A Eurocopa-2004 está melhor do que as anteriores. A maior parte das seleções está mais ousada e equilibrada. A deficiência principal é técnica. Há poucos craques.
Alemanha, Espanha e Itália foram eliminadas na primeira fase, e a Inglaterra caiu nas quartas-de-final. Isso é mais uma evidência de que os campeonatos nacionais desses países são ótimos por causa dos estrangeiros. Isso prejudica a renovação.
Discordo do antigo conceito de que os jogadores brasileiros são indisciplinados taticamente. Isso já era. Se a situação do futebol brasileiro fosse outra, os atletas não precisariam jogar na Europa para evoluírem na parte tática. Os craques brasileiros unem a disciplina tática com a improvisação e a fantasia. Por isso são melhores.
Está ultrapassado também o conceito de que os técnicos europeus são superiores aos brasileiros. Na verdade, há poucos excepcionais técnicos aqui e no exterior. Os profissionais brasileiros de apoio aos atletas (preparadores físicos, médicos, nutricionistas, fisiologistas, fisioterapeutas e outros) também são melhores.
Após fazer o primeiro gol contra França e Portugal na Eurocopa e contra o Brasil no Mundial de 2002, a seleção inglesa, dirigida pelo mesmo técnico, foi toda para a defesa, não contra-atacou e perdeu os três jogos. Contra o Brasil, mesmo perdendo por 2 a 1 e com um jogador a mais, os ingleses continuaram na defesa. Eles só treinaram isso.
Já Scolari fez as substituições corretas e pouco convencionais, como é o seu estilo, e Portugal eliminou a Inglaterra. O famoso técnico sueco, Sven-Göran Eriksson, virou freguês do Felipão.

Visão periférica
Os técnicos, muitas vezes com razão, contestam as críticas com argumentos de que os comentaristas não assistem aos treinos. Essa é uma de nossas limitações.

### Instruções do exercício
a) Reescreva tudo desde "Já Scolari fez" até "de nossas limitações." do texto sobre a Eurocopa-2004, trocando "comentaristas" por "jornalistas".
b) Escreva a continuação do texto sobre a Eurocopa-2004, começando logo depois da última frase.
As entradas que vêm depois são um material separado do texto.

### Entradas apresentadas
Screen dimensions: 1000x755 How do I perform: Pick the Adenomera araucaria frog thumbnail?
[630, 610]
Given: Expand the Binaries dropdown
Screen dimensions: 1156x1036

...

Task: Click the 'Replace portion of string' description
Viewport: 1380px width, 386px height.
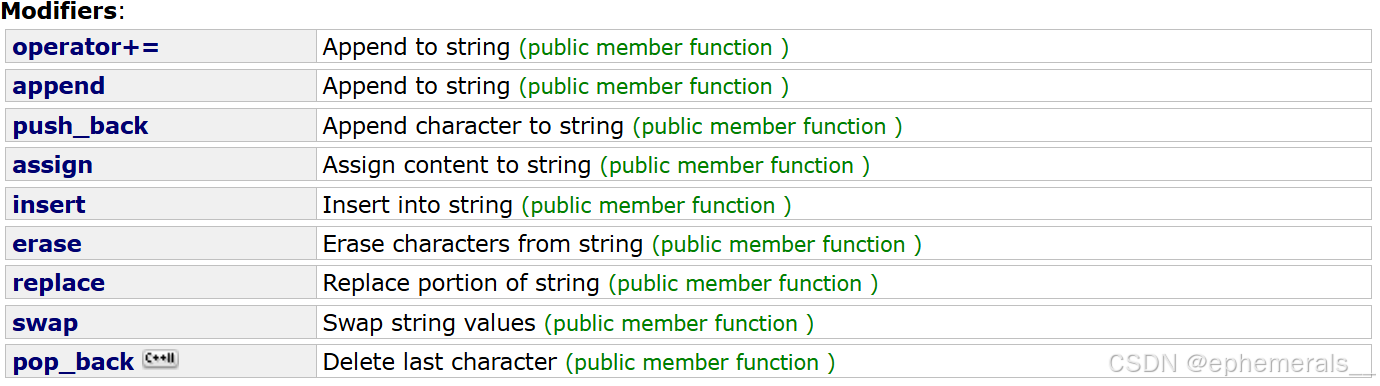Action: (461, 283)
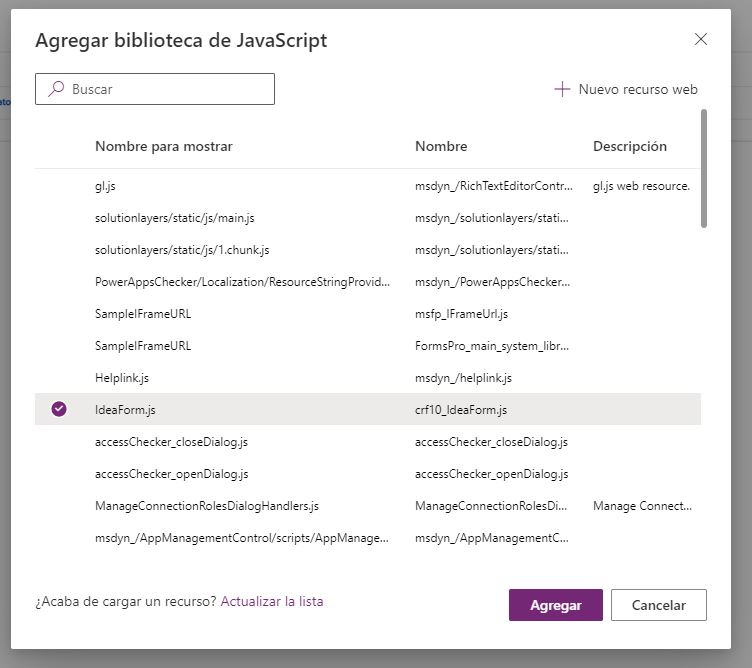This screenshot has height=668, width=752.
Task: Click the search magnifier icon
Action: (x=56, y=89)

--

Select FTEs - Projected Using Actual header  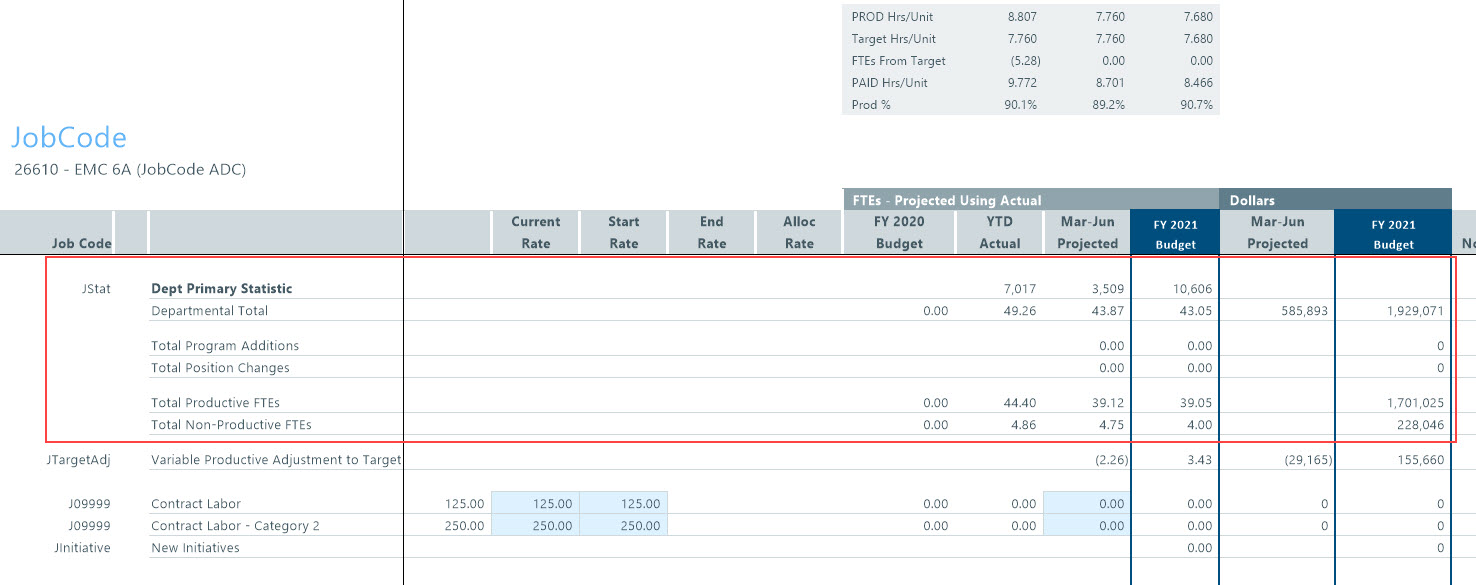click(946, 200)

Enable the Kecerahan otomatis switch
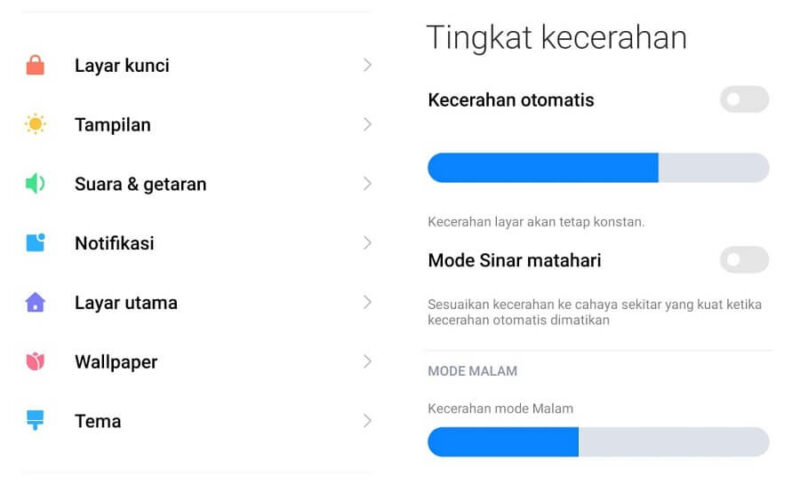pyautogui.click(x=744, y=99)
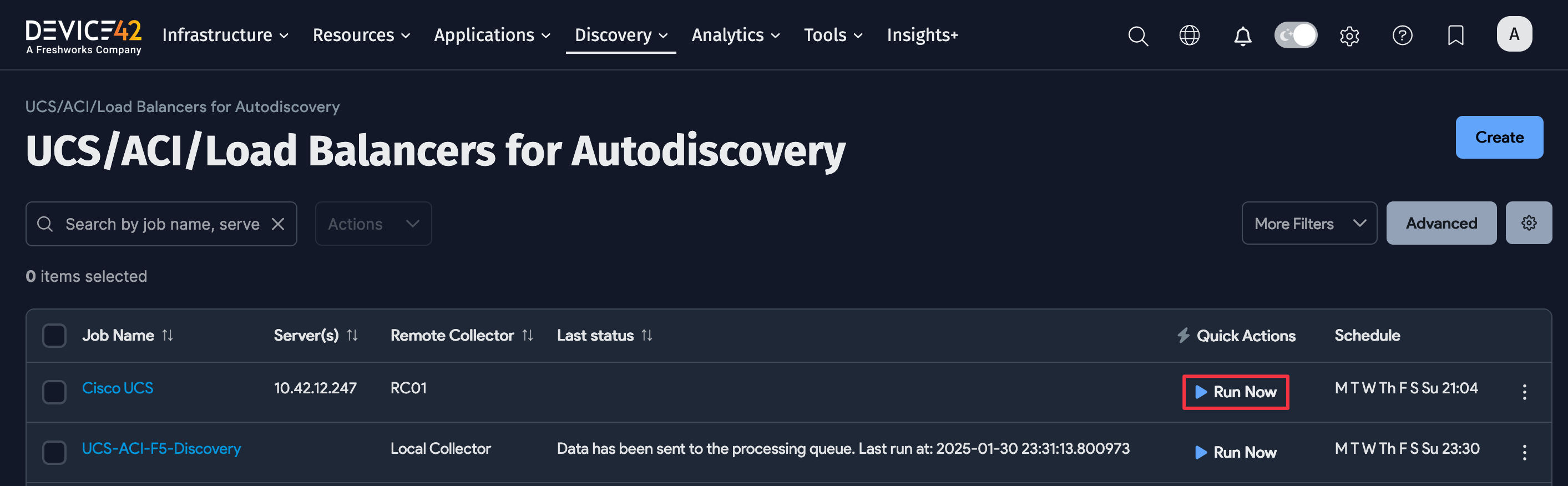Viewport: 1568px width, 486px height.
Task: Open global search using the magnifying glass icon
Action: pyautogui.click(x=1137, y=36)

### Resultados em ordem
a)
Já Scolari fez as substituições corretas e pouco convencionais, como é o seu estilo, e Portugal eliminou a Inglaterra. O famoso técnico sueco, Sven-Göran Eriksson, virou freguês do Felipão.

Visão periférica
Os técnicos, muitas vezes com razão, contestam as críticas com argumentos de que os jornalistas não assistem aos treinos. Essa é uma de nossas limitações.

b)
Porém, pela informação dos repórteres que fazem a cobertura dos clubes, pelas imagens diárias na televisão e pelo que vejo nas partidas, parece que os jogadores quase só treinam as jogadas de bolas paradas. Essas são importantíssimas, precisam ser ensaiadas, foi uma evolução, mas há também outras maneiras tão eficientes e mais prazerosas de jogar futebol.
Além das bolas paradas e dos fundamentos técnicos (deveriam ser mais treinados nas categorias de base) é preciso ensaiar outras situações que acontecem no jogo. São inúmeras. Até o desespero no final de partida, o "abafa", deveria ser exercitado.
Todo time necessita treinar as maneiras de vencer uma retranca, como as já famosas duas linhas recuadas de quatro. Ao mesmo tempo, o treinador orienta o posicionamento dos defensores para evitar o contra-ataque.
Até as equipes mais ofensivas deveriam se preparar também para jogar na defesa. São circunstâncias de uma partida. Simultaneamente, posicionam-se os meias e os atacantes para organizarem o contragolpe.
No segundo tempo, sempre que um time está perdendo, o técnico grita na lateral para sua equipe marcar por pressão. Um jogador pressiona, e o companheiro apenas fica olhando. Não funciona. Não basta o técnico pedir. É preciso treinar essa marcação.
Percebo ainda que as equipes, em sua maioria, não sabem o que fazer quando ficam com um jogador a mais ou a menos.
Há um grande número de situações que podem ser treinadas. Quem tem de improvisar são os jogadores, em lances individuais, e não os treinadores.
Muitos técnicos vão dizer que falo o óbvio e que fazem isso de rotina. Não é o que vejo na maior parte dos jogos.
Outros técnicos vão reclamar que não há tempo para treinar. Mas há para brincar bastante de "bobinho" e outras coisas pouco importantes ou menos urgentes, como os treinos desta semana do Corinthians para aumentar a visão periférica dos jogadores. Isso leva tempo para dar resultado. O time tem urgentes prioridades. Antes de treinar a visão periférica, os jogadores precisam enxergar o que está à frente.
Os técnicos europeus, e também alguns brasileiros que copiam as coisas ruins de fora, adoram fazer treinos coletivos com as mãos, como se fosse handebol. Nenhuma explicação científica vai me convencer da eficiência desse treinamento.
Futebol se joga com os pés, com a cabeça (nos dois sentidos) e com a alma.